Sets of Numbers

Section 1.1 Sets of Numbers

In this course we are mainly interested in the counting numbers, which we will call the natural numbers, \(\mathbb{N};\) more specifically,

\begin{equation*} \mathbb{N}=\{1,2,3,4,5,6,7,8,9,10,...\}. \end{equation*}

If we add \(0\) to the naturals we will denote the set by \(\mathbb{N}_0;\) that is,

\begin{equation*} \mathbb{N}_0=\mathbb{N}\cup\{0\}. \end{equation*}

If we then add the negatives, we come up with the integers¹,

\begin{equation*} \mathbb{Z}=\{..., -3, -2, -1, 0, 1, 2, 3,...\}. \end{equation*}

If we divide integers by non-zero integers, we get the rational numbers, or quotients,

\begin{equation*} \mathbb{Q}=\left\{\frac{a}{b}:a,b\in\mathbb{Z}, b\neq 0\right\}. \end{equation*}

It is easily seen from the definitions above that

\begin{equation*} \mathbb{N}\subset\mathbb{N}_0\subset\mathbb{Z}\subset\mathbb{Q}, \end{equation*}

where "\(\subset\)" is used to mean "is a subset of"; symbolically

\begin{equation*} A\subset B \Leftrightarrow (\forall x\in A, a\in B). \end{equation*}

Unfortunately, not all numbers are rational. For example, in number theory we are sometimes interested in solutions to polynomial equations, such as

\begin{equation} x^2-2=0\text{.}\label{Eq-1_1}\tag{1.1.1} \end{equation}

The solution to (1.1.1) is \(x=\sqrt{2},\) which most of us know is an irrational number. But to be sure we must prove it. First we introduce some notation.

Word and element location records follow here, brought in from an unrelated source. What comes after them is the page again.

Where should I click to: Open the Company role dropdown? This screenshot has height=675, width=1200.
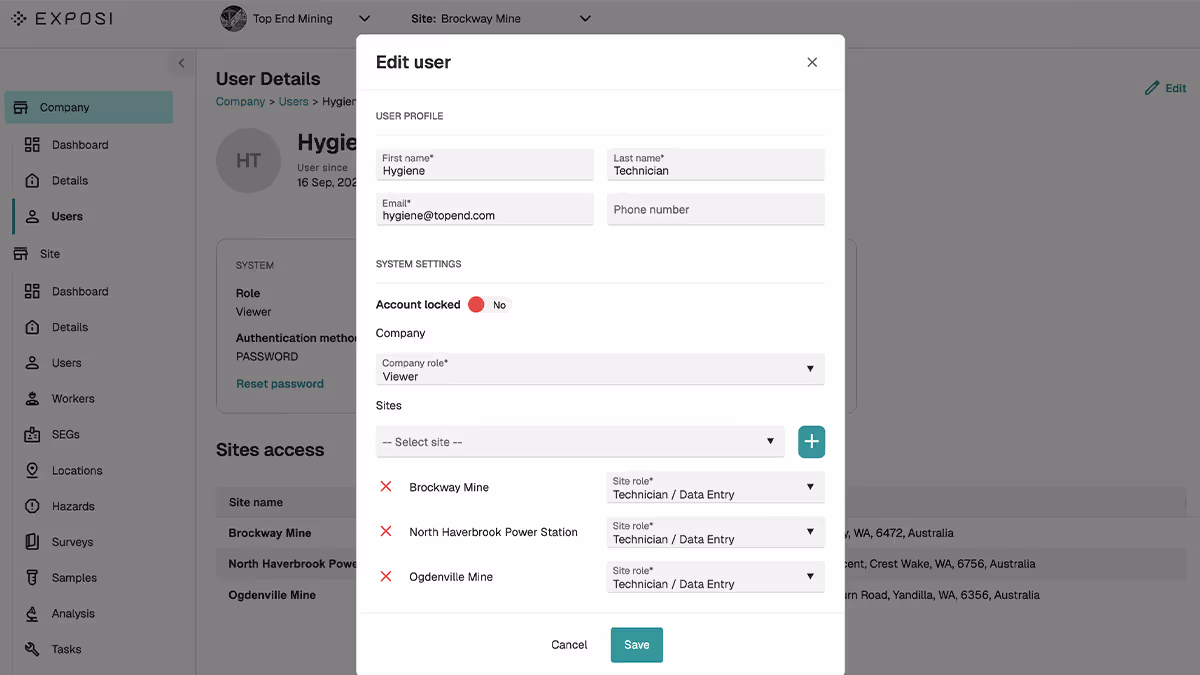[x=600, y=369]
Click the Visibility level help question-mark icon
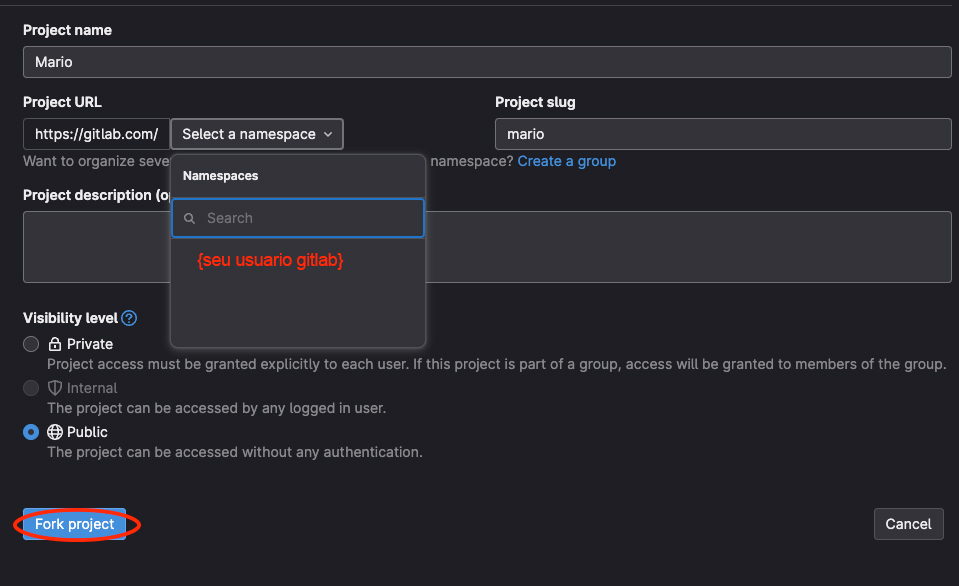The image size is (959, 586). click(129, 318)
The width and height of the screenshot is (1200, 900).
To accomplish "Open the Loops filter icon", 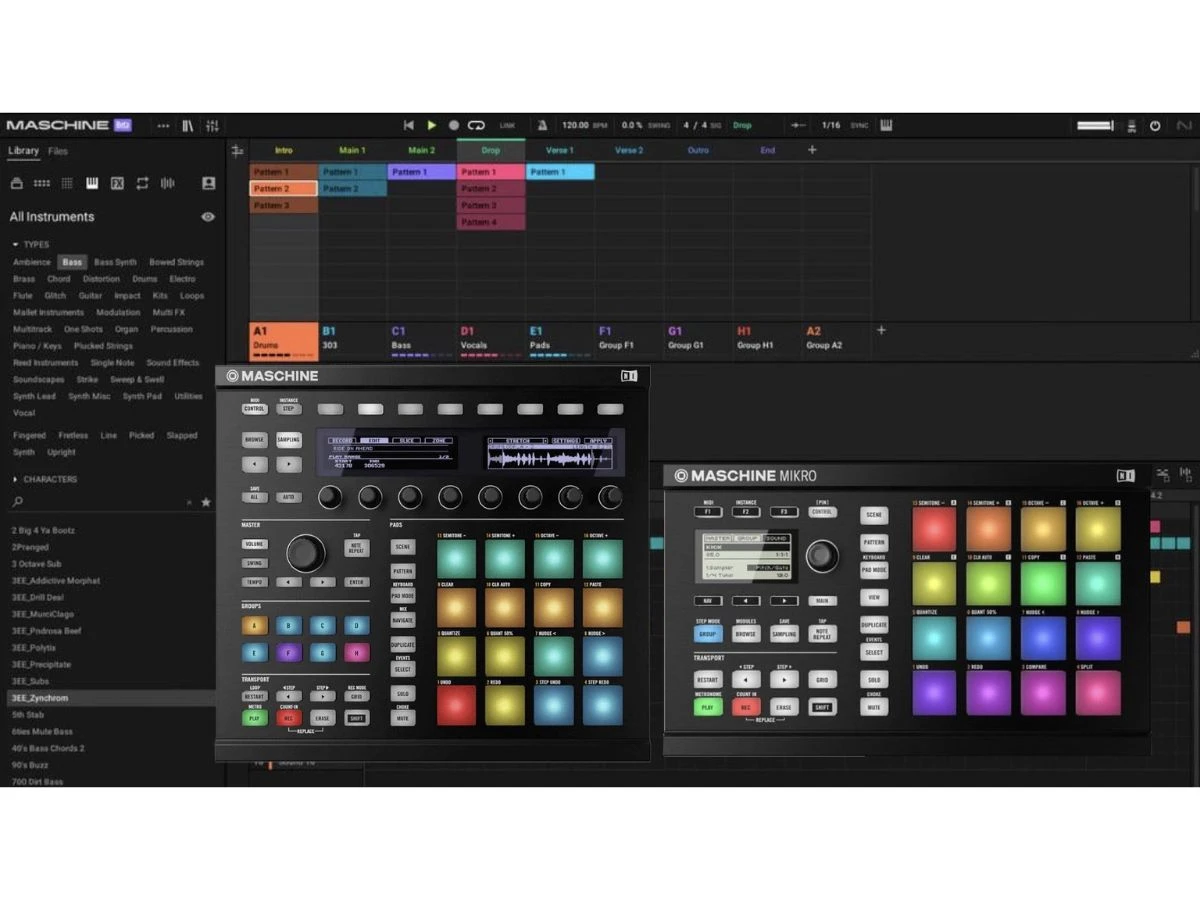I will 143,183.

\(\mathbb{Z}\) comes from the German word for numbers, Zahlen

Convention 1.1.1.

We say that \(a\) divides \(b,\) and write \(a\vert b,\) if there is some integer \(c\) such that \(b=ac.\)

Theorem 1.1.2.

\(\sqrt{2}\) is irrational.

Proof.

By contradiction. Suppose that \(\sqrt{2}\in\mathbb{Q}.\) Then we may write \(\sqrt{2}=\frac{m}{n},\) where \(\frac{m}{n}\) is a completely reduced fraction (in lowest terms). Since \(\sqrt{2}=\frac{m}{n}\) we have

\begin{equation*} 2n^2=m^2 \end{equation*}

and so \(2\vert m^2,\) which implies that \(2\vert m.\) That there is an integer \(k\) such that \(m=2k.\) Now we have

\begin{equation*} 2n^2=m^2=(2k)^2=4k^2, \end{equation*}

which reduces to

\begin{equation*} n^2=2k^2. \end{equation*}

This is similar to the earlier case, and so it must be the case that \(2\vert n.\) Since \(2\vert m\) and \(2\vert n,\) the rational number \(\frac{m}{n}\) is not in lowest terms, a contradiction. Thus \(\sqrt{2}\) is irrational.

Similar to a calculus class, we denote the set of rationals and irrationals as \(\mathbb{R},\) and call this the real numbers.